Tucked in a drawer somewhere around here, I have an autographed picture of Judith Resnik. During the early 1980s, while other kids were swooning to Michael Jackson's "Thriller," I was writing fan letters to astronauts. And one of the original astronauts -- John Young, who'd flown on Gemini and Apollo and the first space shuttle -- had been kind enough to respond with a stack of autographed pictures. His own, for one. Guion Bluford, the first African-American in space, for another. And Resnik, the second American woman in space. I treasured these photos, would pull them out and stare at them, but return them carefully to their package when I was done. I was never a baseball card collector, but I understood the impulse.
Resnik was the "other woman" aboard the shuttle Challenger, when it blew up 25 years ago today. Most people remember the teacher Christa McAuliffe, understandably; her presence on the doomed flight, as an amateur among risk-taking professionals, compounded the sense of tragedy. But I felt more connected to Resnik. Her autographed photo had created a connection between us, in my mind.
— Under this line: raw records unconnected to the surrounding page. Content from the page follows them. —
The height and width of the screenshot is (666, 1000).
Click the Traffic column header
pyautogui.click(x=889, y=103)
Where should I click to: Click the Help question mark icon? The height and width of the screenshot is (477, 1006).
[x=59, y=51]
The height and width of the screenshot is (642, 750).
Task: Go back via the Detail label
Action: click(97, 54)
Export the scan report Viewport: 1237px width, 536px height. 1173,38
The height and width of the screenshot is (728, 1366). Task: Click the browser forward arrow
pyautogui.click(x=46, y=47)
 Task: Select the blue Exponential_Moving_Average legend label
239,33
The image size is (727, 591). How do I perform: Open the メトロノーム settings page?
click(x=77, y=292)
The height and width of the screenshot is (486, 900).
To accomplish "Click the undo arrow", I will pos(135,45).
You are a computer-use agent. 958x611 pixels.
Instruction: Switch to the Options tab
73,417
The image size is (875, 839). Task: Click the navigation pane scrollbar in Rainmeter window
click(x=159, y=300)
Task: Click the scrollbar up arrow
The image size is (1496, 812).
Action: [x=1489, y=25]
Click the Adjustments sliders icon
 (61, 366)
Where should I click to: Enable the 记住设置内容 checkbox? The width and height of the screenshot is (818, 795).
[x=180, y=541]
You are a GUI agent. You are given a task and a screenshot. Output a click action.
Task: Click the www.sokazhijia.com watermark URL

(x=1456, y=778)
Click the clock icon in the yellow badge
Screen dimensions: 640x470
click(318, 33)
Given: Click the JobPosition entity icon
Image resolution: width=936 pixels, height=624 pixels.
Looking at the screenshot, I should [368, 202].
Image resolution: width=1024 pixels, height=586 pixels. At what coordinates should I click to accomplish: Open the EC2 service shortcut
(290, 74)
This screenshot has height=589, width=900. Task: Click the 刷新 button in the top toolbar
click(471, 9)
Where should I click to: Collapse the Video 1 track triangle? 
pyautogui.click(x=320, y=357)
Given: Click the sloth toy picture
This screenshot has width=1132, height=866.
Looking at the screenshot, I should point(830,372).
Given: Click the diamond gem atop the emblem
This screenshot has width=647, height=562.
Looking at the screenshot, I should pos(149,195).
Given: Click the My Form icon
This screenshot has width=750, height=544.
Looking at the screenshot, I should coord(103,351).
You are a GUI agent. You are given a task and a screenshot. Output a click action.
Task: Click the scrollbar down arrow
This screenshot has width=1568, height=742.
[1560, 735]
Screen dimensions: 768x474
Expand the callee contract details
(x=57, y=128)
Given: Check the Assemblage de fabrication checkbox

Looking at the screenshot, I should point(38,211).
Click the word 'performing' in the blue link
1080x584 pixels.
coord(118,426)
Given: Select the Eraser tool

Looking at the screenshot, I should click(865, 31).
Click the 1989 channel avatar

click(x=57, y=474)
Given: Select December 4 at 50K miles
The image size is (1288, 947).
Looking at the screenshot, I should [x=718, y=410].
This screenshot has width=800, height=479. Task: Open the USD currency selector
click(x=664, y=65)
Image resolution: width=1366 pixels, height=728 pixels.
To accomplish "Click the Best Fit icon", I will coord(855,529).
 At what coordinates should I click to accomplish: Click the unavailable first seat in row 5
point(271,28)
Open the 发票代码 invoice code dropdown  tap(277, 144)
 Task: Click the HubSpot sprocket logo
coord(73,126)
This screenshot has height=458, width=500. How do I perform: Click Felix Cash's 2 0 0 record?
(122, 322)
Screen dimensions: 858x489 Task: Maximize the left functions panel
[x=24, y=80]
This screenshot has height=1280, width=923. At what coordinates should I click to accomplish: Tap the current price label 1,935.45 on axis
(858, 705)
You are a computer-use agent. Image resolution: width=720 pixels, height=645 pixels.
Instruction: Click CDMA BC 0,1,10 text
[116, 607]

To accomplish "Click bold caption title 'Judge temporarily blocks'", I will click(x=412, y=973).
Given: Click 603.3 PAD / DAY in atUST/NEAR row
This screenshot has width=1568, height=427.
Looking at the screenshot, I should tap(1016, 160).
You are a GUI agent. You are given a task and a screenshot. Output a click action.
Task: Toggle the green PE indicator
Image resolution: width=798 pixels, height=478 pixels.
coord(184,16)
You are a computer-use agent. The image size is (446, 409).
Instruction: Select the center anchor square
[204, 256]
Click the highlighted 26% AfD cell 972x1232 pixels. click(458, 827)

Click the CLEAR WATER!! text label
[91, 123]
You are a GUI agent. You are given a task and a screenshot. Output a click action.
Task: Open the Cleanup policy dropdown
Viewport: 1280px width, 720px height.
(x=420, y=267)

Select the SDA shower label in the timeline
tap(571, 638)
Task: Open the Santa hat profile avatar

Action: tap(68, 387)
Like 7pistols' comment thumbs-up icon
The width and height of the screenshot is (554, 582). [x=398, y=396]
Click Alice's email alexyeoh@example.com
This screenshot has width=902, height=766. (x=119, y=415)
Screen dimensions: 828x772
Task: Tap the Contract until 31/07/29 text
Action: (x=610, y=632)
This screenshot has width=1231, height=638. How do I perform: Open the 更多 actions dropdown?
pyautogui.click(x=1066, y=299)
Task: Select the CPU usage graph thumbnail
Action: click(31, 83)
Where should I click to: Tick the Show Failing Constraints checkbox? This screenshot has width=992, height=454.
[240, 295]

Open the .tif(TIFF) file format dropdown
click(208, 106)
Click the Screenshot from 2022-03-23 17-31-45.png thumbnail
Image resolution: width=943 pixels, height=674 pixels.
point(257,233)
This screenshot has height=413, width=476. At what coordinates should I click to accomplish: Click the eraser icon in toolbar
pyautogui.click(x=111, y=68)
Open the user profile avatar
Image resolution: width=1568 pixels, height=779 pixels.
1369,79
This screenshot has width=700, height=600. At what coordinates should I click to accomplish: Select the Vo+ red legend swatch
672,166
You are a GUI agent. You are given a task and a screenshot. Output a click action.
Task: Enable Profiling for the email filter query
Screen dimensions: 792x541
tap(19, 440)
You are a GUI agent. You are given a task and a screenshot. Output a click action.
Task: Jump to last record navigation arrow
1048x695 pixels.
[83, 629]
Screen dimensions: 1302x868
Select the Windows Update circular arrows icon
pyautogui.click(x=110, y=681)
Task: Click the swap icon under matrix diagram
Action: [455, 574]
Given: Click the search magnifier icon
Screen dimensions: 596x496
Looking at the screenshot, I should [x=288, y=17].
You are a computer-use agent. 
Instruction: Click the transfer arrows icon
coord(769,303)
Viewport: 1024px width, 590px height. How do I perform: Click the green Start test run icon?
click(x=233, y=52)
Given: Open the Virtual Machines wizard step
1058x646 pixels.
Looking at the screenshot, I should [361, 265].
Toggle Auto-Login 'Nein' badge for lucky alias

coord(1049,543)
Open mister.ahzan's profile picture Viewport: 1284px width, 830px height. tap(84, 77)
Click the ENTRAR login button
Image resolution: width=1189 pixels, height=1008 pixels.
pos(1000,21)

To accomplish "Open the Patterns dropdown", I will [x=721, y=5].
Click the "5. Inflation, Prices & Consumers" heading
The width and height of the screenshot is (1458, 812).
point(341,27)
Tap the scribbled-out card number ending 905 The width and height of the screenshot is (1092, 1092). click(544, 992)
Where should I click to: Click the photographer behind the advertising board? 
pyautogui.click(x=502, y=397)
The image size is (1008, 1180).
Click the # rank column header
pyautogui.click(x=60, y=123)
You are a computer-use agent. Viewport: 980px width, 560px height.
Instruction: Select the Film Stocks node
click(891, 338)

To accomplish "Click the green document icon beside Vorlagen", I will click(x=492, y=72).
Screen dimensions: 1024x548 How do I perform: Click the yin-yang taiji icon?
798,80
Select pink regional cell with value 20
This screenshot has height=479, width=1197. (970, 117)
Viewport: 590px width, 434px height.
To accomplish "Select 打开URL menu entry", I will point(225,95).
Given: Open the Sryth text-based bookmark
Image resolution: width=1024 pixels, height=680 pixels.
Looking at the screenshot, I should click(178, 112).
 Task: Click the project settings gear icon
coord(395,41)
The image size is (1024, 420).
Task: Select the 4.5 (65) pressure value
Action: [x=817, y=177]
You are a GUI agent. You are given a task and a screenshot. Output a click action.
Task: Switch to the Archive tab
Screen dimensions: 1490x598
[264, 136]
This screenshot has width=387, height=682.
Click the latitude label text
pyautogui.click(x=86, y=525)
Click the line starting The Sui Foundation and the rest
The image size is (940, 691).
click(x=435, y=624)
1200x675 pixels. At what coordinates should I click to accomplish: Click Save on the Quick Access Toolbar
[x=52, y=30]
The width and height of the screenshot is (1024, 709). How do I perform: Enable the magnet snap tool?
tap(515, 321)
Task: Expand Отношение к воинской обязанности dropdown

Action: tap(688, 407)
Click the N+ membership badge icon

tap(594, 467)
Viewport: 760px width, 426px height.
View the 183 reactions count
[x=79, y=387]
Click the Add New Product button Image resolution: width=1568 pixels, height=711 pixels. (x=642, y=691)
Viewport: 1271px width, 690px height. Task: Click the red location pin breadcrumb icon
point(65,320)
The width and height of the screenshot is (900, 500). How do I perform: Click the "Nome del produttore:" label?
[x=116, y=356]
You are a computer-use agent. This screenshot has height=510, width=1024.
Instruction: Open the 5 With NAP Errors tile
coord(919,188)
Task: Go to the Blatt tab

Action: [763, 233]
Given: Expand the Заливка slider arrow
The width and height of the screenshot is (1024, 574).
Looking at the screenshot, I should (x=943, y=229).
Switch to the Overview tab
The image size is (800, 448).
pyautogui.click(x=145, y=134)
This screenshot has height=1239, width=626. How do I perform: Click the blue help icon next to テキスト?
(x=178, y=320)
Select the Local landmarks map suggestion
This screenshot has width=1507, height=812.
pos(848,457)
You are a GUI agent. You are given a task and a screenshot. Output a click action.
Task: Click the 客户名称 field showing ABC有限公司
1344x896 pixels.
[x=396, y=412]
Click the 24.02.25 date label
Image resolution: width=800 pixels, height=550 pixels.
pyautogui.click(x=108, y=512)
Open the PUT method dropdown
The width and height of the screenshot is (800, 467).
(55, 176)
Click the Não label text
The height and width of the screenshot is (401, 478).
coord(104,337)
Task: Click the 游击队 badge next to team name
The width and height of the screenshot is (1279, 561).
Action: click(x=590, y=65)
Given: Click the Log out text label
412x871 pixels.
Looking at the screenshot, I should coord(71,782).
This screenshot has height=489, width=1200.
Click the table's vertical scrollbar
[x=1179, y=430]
And while I would've been upset by the explosion, the fact that I possessed something she'd once touched enhanced my own personal sense of devastation.
Weird thing, though, is that I never cried about it. Not until 10 years later, in 1996, when I caught a TV special commemorating the anniversary of Challenger's demise. It was only then -- as an adult, in my first full-time newspaper job -- that I broke down and sobbed. I was probably weeping for myself; the explosion was the beginning of the end of my intensely held childhood dream, after all. I am not an astronaut, and I will never slip the surly bonds.
But Judy Resnik did.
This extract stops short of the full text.